● Things to do:
**a.** In the artificial turf thread, rewrite the text from "# Switching to" to "thoughts or suggestions??" with "artificial grass" substituted for each "Astro Turf".
**b.** Carry on the artificial turf thread from the point where it stops.

● Passage:

◆ ◆ ◆ ◆ ◆

# Switching to Artificial Turf For Potty



## Maltese Adora-Belle (Jan 23, 2005)

I'm thinking very strongly of switching Belle from wee wee pad to Astro Turf. I wanted to know if anyone here has done this. Eventually, after Belle gets the concept I would be having her use the Astro Turf on an outside dog run that we have. She likes the grass to potty but ours is not in good condition and now the stickers are bugging her so she isn't going outside any more. She is beginning to go potty outside of her exercise pen in a very defiant manner right in front of me inside the house. Any thoughts or suggestions??


----------



## ourprettytessa (Apr 9, 2005)

one of my relative uses astro turf for her maltese but i think the smell is a major disadvantage. it doesn't have a deodorizer so it can get pretty smelly. maybe you can try a different brand of wee wee pads, they have different scents to them.


----------



## Maltese Adora-Belle (Jan 23, 2005)

◆ ◆ ◆ ◆ ◆

● Provided material:

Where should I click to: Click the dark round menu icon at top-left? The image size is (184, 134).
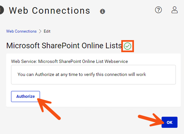click(x=1, y=10)
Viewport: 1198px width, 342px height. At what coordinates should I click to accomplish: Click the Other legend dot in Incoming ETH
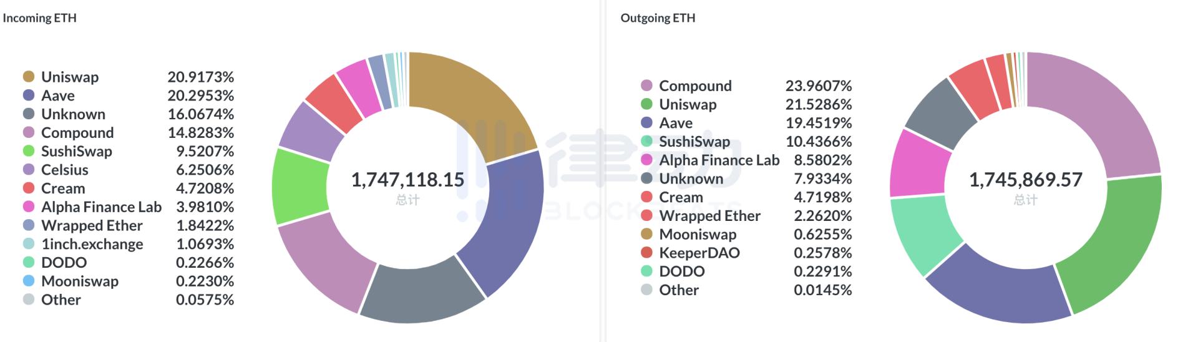pyautogui.click(x=28, y=300)
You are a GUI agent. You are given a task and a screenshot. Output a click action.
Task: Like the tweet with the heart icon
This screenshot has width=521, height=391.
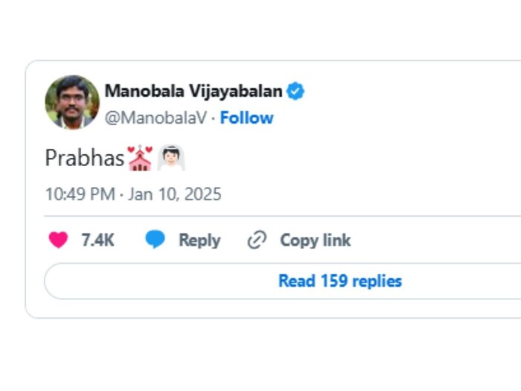pos(58,240)
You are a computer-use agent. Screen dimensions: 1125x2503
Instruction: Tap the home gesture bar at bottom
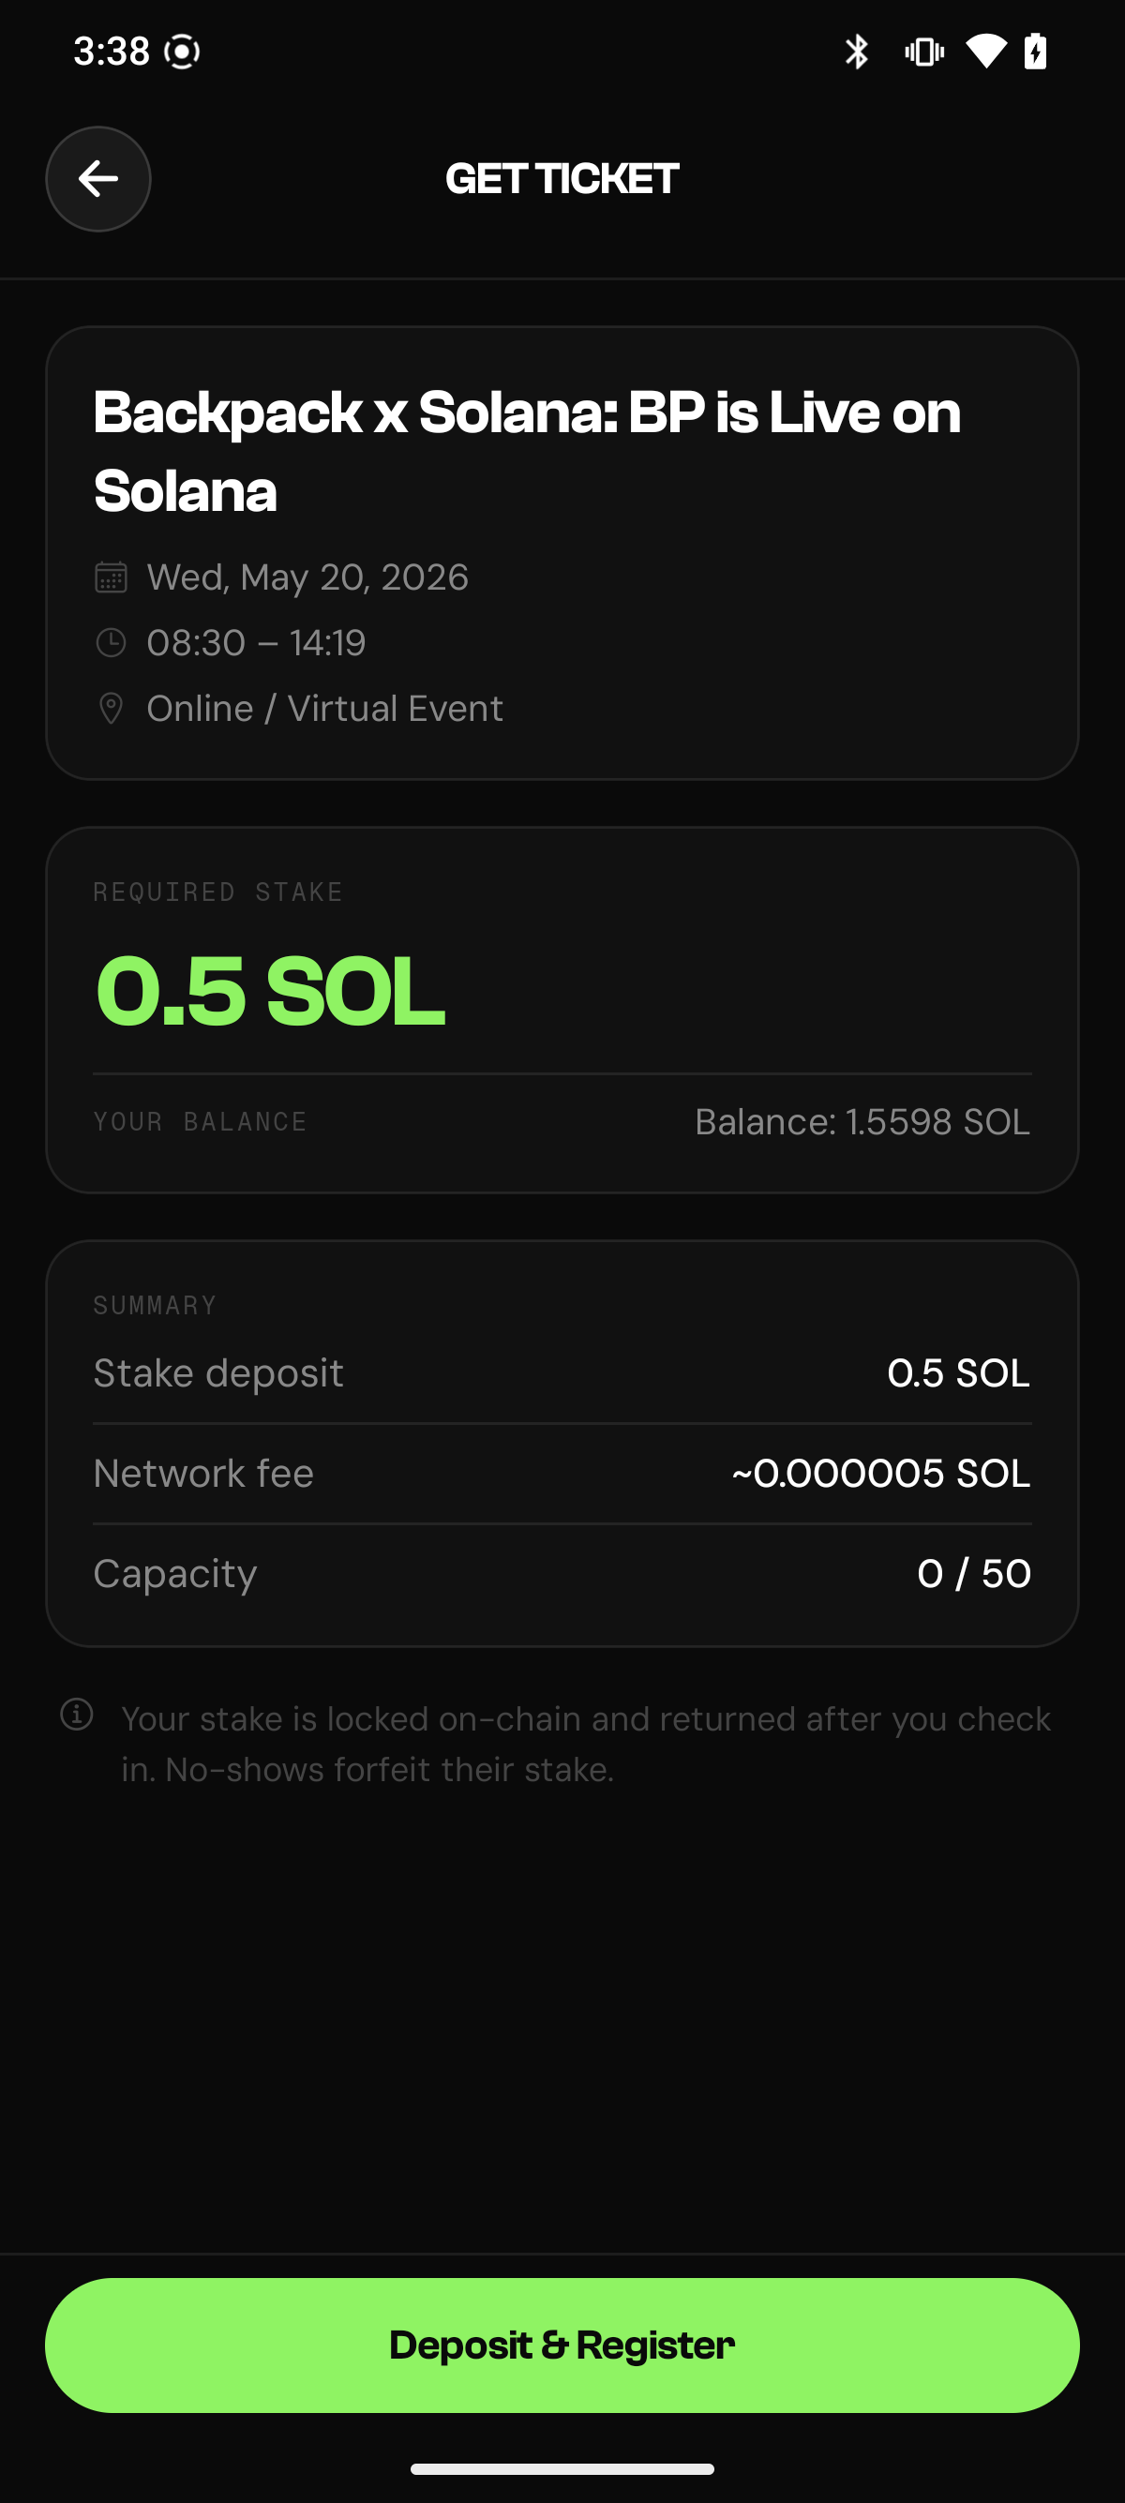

◆ ◆ ◆ ◆ ◆

● The replies:
**a.**
# Switching to Artificial Turf For Potty



## Maltese Adora-Belle (Jan 23, 2005)

I'm thinking very strongly of switching Belle from wee wee pad to artificial grass. I wanted to know if anyone here has done this. Eventually, after Belle gets the concept I would be having her use the artificial grass on an outside dog run that we have. She likes the grass to potty but ours is not in good condition and now the stickers are bugging her so she isn't going outside any more. She is beginning to go potty outside of her exercise pen in a very defiant manner right in front of me inside the house. Any thoughts or suggestions??

**b.**
Thanks Tessa's Mom. I have emailed the company that has advertised that their astro turf is great for dog runs for testimonies and also how you combat odor and clean. My husband saw an article in our paper about using it for dogs and that's where I started thinking about it. It would be outside the house on the side that has a dog run that I would like to use to train Belle to use rather than wee wee pads at all. I know it will take time if we try it to get her to give up the wee wee pads by gradually working with her to go to door to outside for potty. Hopefully the company will send me more information. Thanks for your input. I know without being able to clean daily it would be a problem even outside.~Jackie P.S. Since she is currently starting to have accidents as in defiant I thought that starting all over with the turf would be a good alternative. She would not be able to think that the carpet is a substitute for the soft wee wee pad. Grass is grass, I hope. Wish us luck if we decide to try this. It will be like starting all over but she just turned 1 so I see it as a possibility if I really work with her.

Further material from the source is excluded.